Il disertore e la sfida a Putin

Aleksandr Litvinenko, agente del Fsb, aveva osato sfidare il giovane Vladimir Putin. La sua storia risuona oggi con rinnovata rilevanza, alla luce della recente tragedia che ha colpito un altro disertore, Maxim Kuzminov.

Eroe a Kiev, criminale a Mosca

Ci sono voluti diversi giorni per identificare il cadavere ritrovato la scorsa settimana a La Vila Joiosa, Alicante, nel sud della Spagna. Si è scoperto che si trattava di Maxim Kuzminov, l'elicotterista russo che il 9 agosto scorso aveva disertato, atterrando con il suo Mi-8 in una base militare ucraina della regione di Kharkiv. Aveva volato a bassissima quota per centinaia di chilometri per sfuggire ai radar.

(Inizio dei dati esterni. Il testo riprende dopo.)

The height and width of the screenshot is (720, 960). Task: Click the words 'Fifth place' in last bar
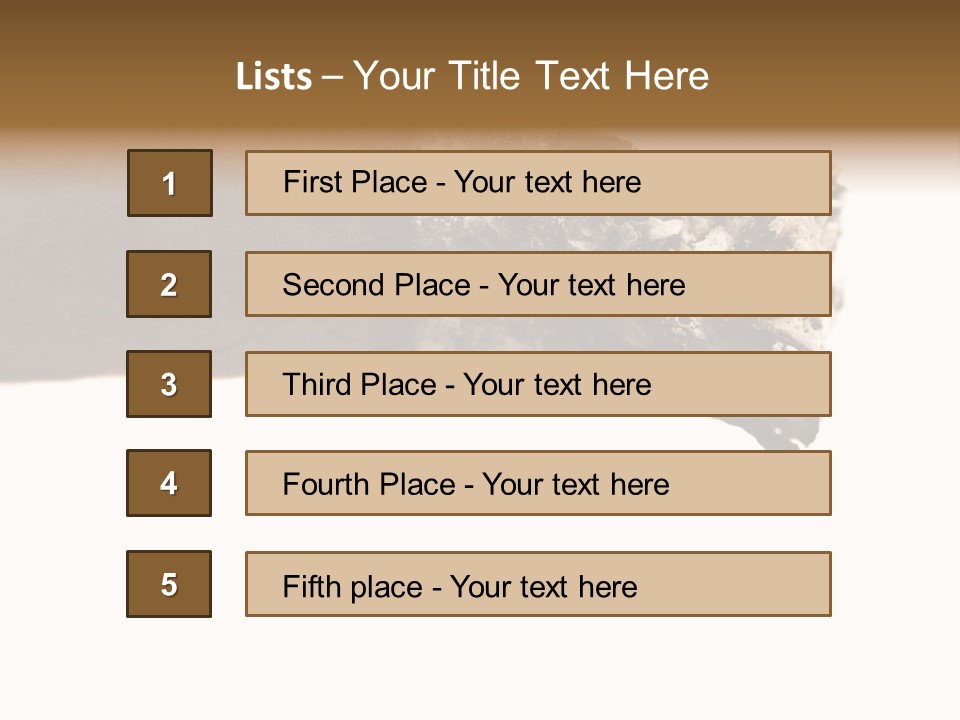351,587
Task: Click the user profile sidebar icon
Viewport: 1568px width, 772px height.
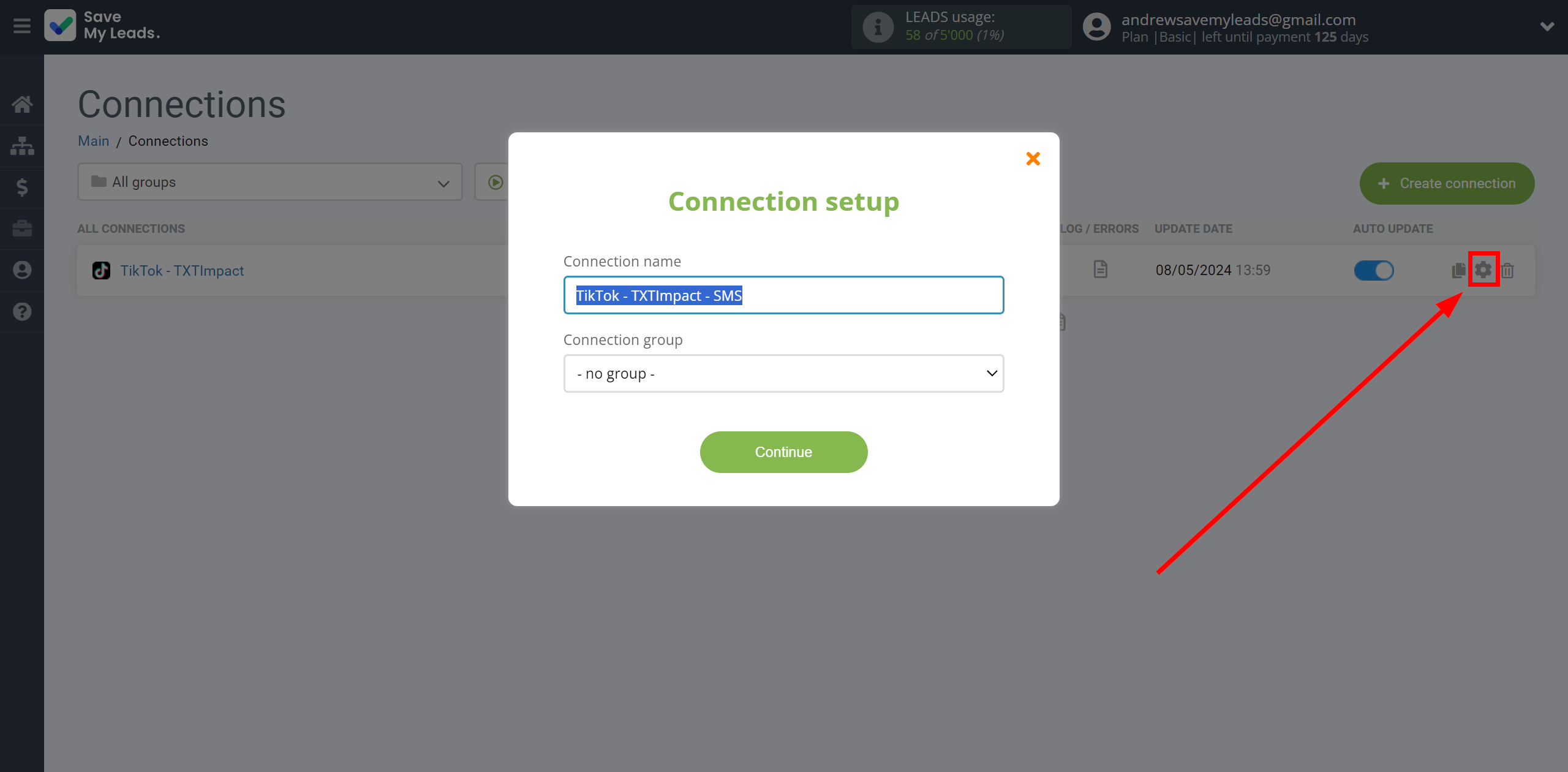Action: point(22,270)
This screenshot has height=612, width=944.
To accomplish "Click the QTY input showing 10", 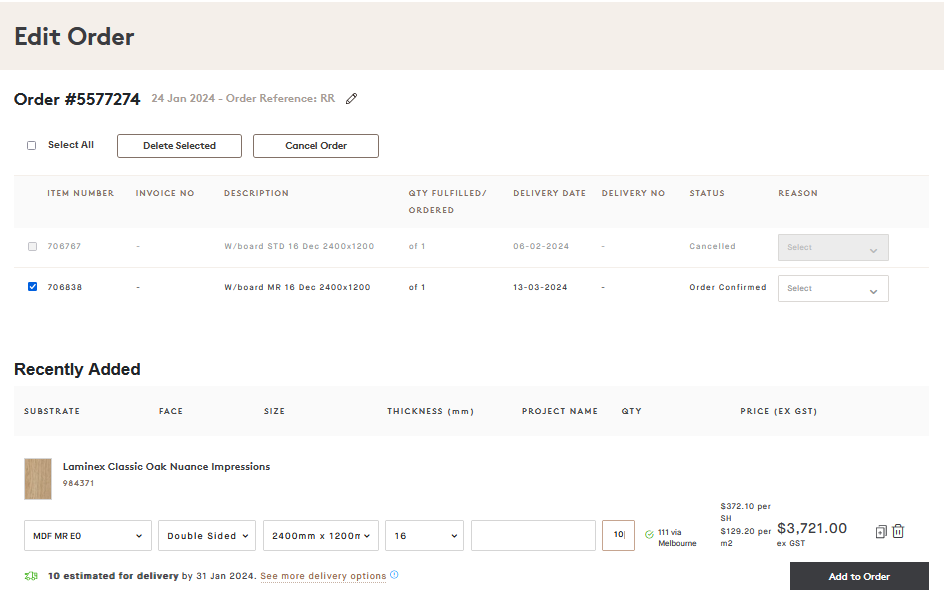I will point(618,535).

La fine tragica di un disertore

Il corpo del 29enne Kuzminov è stato ritrovato sulla rampa di uscita del garage comunitario del complesso residenziale La Cala, abitato prevalentemente da immigrati russi e ucraini, il 13 febbraio. Era stato crivellato da sei colpi di pistola. Maksim, il pilota russo, è stato ucciso: eroe per l'Occidente, traditore in patria.

La legge dei tiranni

In fondo, lo scorrere del tempo e delle storie non conta. Tutto è già scritto, parola per parola, nell'atto quarto del Macbeth shakespeariano. Il figlio, curioso di gravi faccende, chiede alla madre: che cosa è un traditore? E lady Macduff risponde: «Uno che giura e mente». Una definizione folgorante, plutarchiana. Non a caso, il drammaturgo in cerca di trame saccheggiava appunto Plutarco. E così, la storia si ripete, in un ciclo senza fine di eroi e traditori.